Weekly edition Kernel Security Distributions Contact Us Search Archives Calendar Subscribe Write for LWN LWN.net FAQ Sponsors

# Linear Hashing Work-Around Potential - LoadFactor clarification

## Linear Hashing Work-Around Potential - LoadFactor clarification

Posted Apr 25, 2011 18:01 UTC (Mon) by orcmid (guest, #74478)
In reply to: Linear Hashing Work-Around Potential - LoadFactor clarification by Wol
Parent article: Google Linux servers hit with \$5m patent infringement verdict (The Register)

Thanks for this and the previous expansion on the linear hashing implementations you're experienced with.

The load factor definition I use has to do with the average number of keys that have the same hash in the set of possible hashes (actually, same buckets).

I should clarify what I mean by same-hash. Typically, the adjustable bucket function that works with linear hashing is something like

bf(key,level) = hash(key) mod (N*2^level)

where N is the minimum (starting) number of buckets and level is initially 0.

Once splitting starts, there are at any time at most two of these functions being used.

Let M (not less than N-1) be the highest number of the buckets currently in use and let let N*2^level be the least integer greater than M.

Then the rule for finding the correct bucket is,

bucket(key,level) = if bf(key,level) > M then bf(key,level-1) else bf(key,level)

Note that for the pathological case, I had hash(key) be what was constant. It doesn't matter what constant, but 0 is easiest to visualize.

In the simplest linked-list in-memory case, a buck holds one record directly (in the head entry of the linked list) and anything else is linked from that. An empty bucket has some sort of special NULL entry so it can be distinguished for a bucket holding onto one record. Note that if N is a power of 2, the bucket(key, level) algorithm becomes very simple since masking can be used instead of division but there needs to be more attention to the quality of hash(key). I prefer that case because masking can be used to dramatically speed up the entire process of getting to a specific bucket through whatever the bucket director structure is.

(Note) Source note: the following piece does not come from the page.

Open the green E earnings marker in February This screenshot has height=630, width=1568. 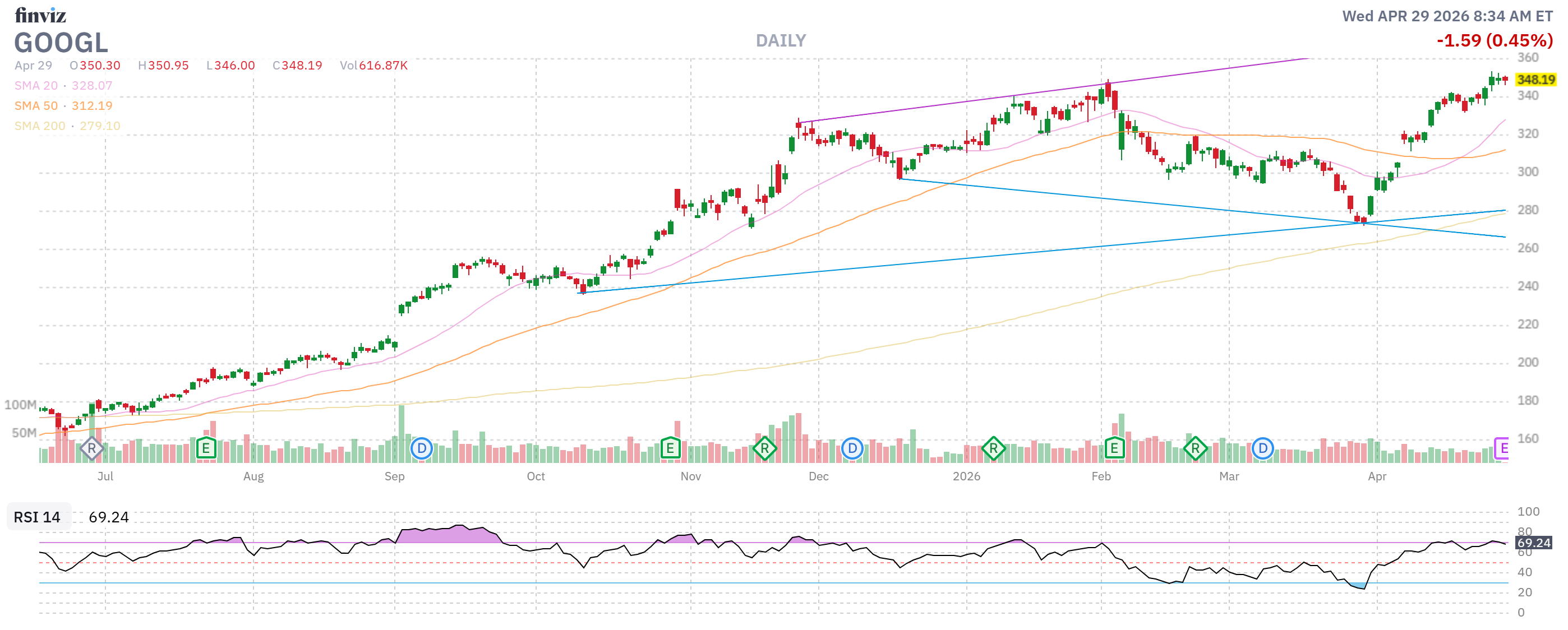pos(1114,449)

If we are talking about disk spill, and on-disk buckets, the overflow case is different and different load factor values are more important. For example, one would like to know the average number of disk blocks taken for buckets corresponding to the same hash, on the assumption that one wants to minimize the number of buckets with overflows to the point where the extra hit has a negligible impact on performance. I imagine for tuning purposes, the load factor as I described it also matters because it gives a clue as to how much empty space is carried in the first/primary disk block of a bucket, since having too many disk blocks that are nearly empty has its own performance consequences. It looks like these load factors (being estimates) are derivable from each other assuming primary and overflow blocks are all of the same size.

We've wandered a distance from workarounds for '120, which I think are more-easily handled without going to linear hashing if it is not already being used in the Linux kernel code that infringes an essential claim. Thanks for the exploration though.

Linear Hashing Work-Around Potential - LoadFactor clarification

Posted Apr 25, 2011 19:48 UTC (Mon) by Wol (guest, #4433) [Link]

In UniVerse (the current implementation with which I am familiar, Prime having gone bust) you can adjust the size of the bucket. In INFORMATION it was stuck at 2K (which gave you a maximum key size of 1600 bytes because it needed to fit in one bucket).

In practice, strange as it may seem, I don't think records spilt out of the primary block that much - they couldn't have if my comment about needing only 1.05 reads average to find a record is correct ... :-)

At worst, even if all records were oversized, you'd need the 1.05 reads to locate it, and then one more read to actually get it because the primary bucket would tell you where it was.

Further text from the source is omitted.